**Exercise aim:** Using the article about the stolen statue thumb, explain why Chinese officials were upset and what they asked of the US.

**Text:**
* * * * * * *

A Delaware man is expected to plead guilty.

A Delaware man is expected to plead guilty to stealing the thumb off an ancient statue worth $4.5 million after drinking at a Philadelphia museum party.  Michael Rohana, 29, has reportedly accepted a plea bargain that would spare him 30 years of jail time. Read on to find out what happened that fateful night at an ugly Christmas sweater party, how an international incident erupted, and what happened at Rohana's first trial. 

Posed for Selfie, Left With Thumb


In December 2017, during an ugly Christmas sweater party at the Franklin Institute in Philadelphia, Rohana sneaked into a roped-off exhibit and took the thumb off a 2,000-year-old terracotta statue of a Chinese warrior.  Security video captured Rohana posing for a selfie with an arm wrapped around the sculpture known as The Cavalryman, which was insured at $4.5 million. The video appears to show Rohana break something off the statue's left hand and pocket it as he walked away.

Image of Thumb Shared to Snapchat


Museum staff noticed the thumb was missing on Jan. 8, 2018. Using surveillance video and credit card records, the FBI tracked down Rohana at his Delaware home. He immediately confessed and retrieved the thumb from his bedroom desk drawer.  Friends who accompanied him to the party later testified that he talked about taking the finger during the car ride home and shared an image of the digit on Snapchat.

Part of Ancient Army


The statue was one of 10 on loan to the museum. It was part of the Terracotta Army, a collection of 8,000 warriors that date to 209 BCE.  Chinese officials were upset by the vandalism. "We ask that the US severely punish the perpetrator," a cultural official said, according to BBC News.  "We have lodged a serious protest with them." Philadelphia passed an official resolution apologizing for the incident.

* * * * * * *

**Pixel coordinate grounding data:**
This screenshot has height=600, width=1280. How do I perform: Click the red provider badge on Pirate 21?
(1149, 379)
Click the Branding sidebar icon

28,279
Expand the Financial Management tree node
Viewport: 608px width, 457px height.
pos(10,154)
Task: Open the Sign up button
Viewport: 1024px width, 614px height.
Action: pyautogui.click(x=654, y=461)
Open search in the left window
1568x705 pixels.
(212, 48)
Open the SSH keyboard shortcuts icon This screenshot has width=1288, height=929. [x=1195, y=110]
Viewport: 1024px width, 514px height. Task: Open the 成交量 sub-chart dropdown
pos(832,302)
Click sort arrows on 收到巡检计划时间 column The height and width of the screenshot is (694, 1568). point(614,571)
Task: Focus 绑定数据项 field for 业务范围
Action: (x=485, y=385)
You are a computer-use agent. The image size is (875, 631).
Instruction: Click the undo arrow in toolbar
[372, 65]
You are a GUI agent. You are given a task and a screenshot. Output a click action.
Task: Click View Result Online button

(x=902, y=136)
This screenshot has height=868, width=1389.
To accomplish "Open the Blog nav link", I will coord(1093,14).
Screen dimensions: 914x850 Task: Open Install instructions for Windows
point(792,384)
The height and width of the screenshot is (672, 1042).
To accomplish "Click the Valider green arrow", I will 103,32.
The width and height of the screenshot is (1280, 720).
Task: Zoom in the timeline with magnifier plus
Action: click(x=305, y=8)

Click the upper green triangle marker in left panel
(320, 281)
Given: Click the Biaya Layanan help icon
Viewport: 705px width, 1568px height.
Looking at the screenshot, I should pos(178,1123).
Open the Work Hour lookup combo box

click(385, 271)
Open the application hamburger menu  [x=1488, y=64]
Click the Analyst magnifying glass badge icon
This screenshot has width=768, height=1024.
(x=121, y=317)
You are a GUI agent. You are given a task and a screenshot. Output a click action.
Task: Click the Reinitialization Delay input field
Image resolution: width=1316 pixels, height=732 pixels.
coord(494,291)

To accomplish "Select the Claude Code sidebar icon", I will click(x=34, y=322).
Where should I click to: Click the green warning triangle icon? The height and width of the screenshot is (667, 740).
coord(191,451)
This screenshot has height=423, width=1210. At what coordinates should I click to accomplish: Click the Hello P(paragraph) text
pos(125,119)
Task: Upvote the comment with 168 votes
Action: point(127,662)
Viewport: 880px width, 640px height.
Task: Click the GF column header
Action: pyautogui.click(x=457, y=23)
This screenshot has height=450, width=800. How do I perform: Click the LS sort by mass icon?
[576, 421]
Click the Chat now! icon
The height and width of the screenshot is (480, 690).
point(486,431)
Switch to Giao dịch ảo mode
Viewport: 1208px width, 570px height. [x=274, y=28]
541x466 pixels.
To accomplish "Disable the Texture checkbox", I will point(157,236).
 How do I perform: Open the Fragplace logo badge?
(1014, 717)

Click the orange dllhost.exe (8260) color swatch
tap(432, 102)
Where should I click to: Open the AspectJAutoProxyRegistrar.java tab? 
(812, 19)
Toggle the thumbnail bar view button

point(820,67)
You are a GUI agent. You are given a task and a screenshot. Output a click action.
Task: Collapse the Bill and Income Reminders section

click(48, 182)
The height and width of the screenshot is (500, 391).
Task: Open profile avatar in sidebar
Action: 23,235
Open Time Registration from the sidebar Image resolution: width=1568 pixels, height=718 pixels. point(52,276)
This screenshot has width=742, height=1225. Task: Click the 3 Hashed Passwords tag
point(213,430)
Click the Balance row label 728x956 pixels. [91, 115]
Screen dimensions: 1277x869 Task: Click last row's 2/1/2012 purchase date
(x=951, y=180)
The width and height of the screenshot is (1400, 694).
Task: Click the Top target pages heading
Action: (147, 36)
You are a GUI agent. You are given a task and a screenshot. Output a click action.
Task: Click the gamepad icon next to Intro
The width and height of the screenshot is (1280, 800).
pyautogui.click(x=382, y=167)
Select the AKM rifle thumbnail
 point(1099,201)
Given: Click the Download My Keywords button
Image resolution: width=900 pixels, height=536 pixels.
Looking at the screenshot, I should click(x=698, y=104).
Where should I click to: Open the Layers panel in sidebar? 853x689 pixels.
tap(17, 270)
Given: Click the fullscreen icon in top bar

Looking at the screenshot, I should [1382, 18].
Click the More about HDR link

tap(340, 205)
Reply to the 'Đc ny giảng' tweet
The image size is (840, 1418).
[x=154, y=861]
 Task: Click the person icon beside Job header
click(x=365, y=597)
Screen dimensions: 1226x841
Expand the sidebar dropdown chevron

* * * * * * *

**Written reply:** Chinese officials were upset by the vandalism of the statue, which was part of the Terracotta Army. They asked the US to severely punish the perpetrator and said they had lodged a serious protest.